I carried it for two years and I would show it off and finally I decided I wanted to change my life for my family, my kids, cause I knew I had a drinking problem or drug problem then and I wanted to change.

I ended up in Flagstaff, Arizona and so I went up on a cinder cone behind our house and stayed up there for three days and three nights and brought myself down.

The wind blew through the flute the first night and made a kind of real low tone.

The second night the leaves of the little brush that was there and the grass would kind of sway over those holes and it sang a little bit.

That was kind of scary, but I believe in the spirit. I thanked them for being there and for comforting me with that song and then when I did come down, it took me about maybe a week of making a lot of ugly noises on that thing, but then I got my first song.

I learned that song and kind of expanded on it a little bit, kind of improvised it a little bit and started listening rather than trying to play the flute and pretty soon it just started to sing to me and it was fascinating because my fingers would be moving, my mind would be thinking something else, and here is this beautiful music coming out of this thing and I wonder where did that song come from, where did it go now. So, even now, you know, I have come a long ways since that time and I've got three CDs out there that have done pretty good and I got a couple in the can and one more in my head. So you know it is pretty fascinating that these simple pieces of wood have so much life and it does so many things. As long as you honor that spirit I think it will take care of you and it has been my healing process. It's really nice to have something culturally.

I've already been nominated for a Grammy and won a Nammy, and this is really, really humbling because,I can't read music and I've got to play and record with nine symphonies around the country. I recorded with the Grand Forks Symphony, St. Paul Chamber Orchestra and the National Symphony out of Washington DC last year here, my most recent. That was awesome to stand with some of the best musicians in the world and have no idea what that piece of paper says in front of me as far as music.

I'm continuing to encourage people to listen to the music, to be a part of the music and just enjoy the music whether they're making it or listening to it. It's a healing thing for the players as well as the listener. It's a journeying thing in the mind and the heart for the player as well as the listener. So those flutes have a very beautiful spirit. We're the heartbeat and we're the breath for them and the spirit of that flute and that song and that person will come out as long as they believe. It's amazing.
────────────────────────────────────────
» **GIVEN REQUEST A**:
Answer these questions from the flute passage.
(i) Where did the speaker spend three days and three nights?
(ii) How many CDs does the speaker say are out?
(iii) Which three orchestras does the speaker name as ones recorded with?
The rows that come next have no connection to the flute passage.
────────────────────────────────────────
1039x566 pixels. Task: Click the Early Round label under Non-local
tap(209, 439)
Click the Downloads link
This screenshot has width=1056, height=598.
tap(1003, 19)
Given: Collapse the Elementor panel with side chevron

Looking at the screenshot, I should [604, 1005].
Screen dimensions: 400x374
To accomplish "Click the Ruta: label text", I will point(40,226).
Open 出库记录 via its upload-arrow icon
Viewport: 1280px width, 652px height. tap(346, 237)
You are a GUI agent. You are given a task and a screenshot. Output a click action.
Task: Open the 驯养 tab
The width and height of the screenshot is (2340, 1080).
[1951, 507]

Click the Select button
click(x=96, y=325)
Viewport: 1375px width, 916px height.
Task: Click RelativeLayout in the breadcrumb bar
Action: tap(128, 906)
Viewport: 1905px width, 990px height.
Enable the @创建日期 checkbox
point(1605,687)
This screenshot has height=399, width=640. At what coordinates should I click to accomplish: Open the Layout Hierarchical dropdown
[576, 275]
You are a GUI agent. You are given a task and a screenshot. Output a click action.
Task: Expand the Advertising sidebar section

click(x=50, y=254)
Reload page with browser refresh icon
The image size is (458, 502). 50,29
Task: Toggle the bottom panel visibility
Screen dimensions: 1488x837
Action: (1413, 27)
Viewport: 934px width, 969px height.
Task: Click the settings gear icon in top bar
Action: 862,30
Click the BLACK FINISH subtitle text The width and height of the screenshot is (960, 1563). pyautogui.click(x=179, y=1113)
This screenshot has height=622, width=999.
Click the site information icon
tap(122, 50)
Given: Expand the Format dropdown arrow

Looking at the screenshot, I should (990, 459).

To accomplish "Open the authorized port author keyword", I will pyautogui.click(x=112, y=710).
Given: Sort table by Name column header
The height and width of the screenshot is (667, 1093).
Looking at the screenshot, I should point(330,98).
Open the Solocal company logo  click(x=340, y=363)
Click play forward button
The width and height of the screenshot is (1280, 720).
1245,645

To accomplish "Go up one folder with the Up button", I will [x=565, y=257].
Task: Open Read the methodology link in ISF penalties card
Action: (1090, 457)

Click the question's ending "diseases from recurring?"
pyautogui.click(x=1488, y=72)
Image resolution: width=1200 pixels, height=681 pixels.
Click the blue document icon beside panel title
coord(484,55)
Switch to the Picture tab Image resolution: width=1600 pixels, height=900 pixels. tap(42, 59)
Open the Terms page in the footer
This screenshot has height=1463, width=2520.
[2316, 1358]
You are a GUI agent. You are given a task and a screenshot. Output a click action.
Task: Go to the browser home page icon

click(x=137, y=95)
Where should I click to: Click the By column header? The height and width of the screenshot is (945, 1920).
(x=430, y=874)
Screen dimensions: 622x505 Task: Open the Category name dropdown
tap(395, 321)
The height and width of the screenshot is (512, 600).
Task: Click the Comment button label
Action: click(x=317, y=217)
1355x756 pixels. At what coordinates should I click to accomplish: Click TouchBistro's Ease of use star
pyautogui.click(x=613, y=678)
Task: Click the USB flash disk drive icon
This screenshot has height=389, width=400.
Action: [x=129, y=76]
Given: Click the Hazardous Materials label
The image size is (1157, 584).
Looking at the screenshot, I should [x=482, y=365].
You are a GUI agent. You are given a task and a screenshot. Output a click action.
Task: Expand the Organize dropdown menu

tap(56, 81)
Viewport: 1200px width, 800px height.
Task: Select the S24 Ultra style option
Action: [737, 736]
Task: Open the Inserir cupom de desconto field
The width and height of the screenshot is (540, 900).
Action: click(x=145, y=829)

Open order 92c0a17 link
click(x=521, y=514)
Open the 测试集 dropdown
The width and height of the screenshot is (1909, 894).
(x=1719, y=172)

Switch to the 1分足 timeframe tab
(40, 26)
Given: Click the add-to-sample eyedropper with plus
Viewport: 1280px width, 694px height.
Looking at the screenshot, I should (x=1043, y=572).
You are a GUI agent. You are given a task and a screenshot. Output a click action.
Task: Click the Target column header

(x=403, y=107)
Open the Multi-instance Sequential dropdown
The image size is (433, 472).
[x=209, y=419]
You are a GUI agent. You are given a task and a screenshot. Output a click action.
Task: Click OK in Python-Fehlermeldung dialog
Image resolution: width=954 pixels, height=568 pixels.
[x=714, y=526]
────────────────────────────────────────
» **GIVEN REQUEST B**: Show every line of the rows that contains the word "Open".

» **TASK OUTPUT A**:
(i) On a cinder cone behind the speaker's house in Flagstaff, Arizona.
(ii) Three.
(iii) The Grand Forks Symphony, the St. Paul Chamber Orchestra, and the National Symphony out of Washington DC.

» **TASK OUTPUT B**:
Open 出库记录 via its upload-arrow icon
Task: Open the 驯养 tab
This screenshot has height=399, width=640. At what coordinates should I click to accomplish: Open the Layout Hierarchical dropdown
To accomplish "Open the authorized port author keyword", I will pyautogui.click(x=112, y=710).
Open the Solocal company logo  click(x=340, y=363)
Task: Open Read the methodology link in ISF penalties card
Open the Terms page in the footer
Screen dimensions: 622x505 Task: Open the Category name dropdown
Task: Open the Inserir cupom de desconto field
Open order 92c0a17 link
Open the 测试集 dropdown
Open the Multi-instance Sequential dropdown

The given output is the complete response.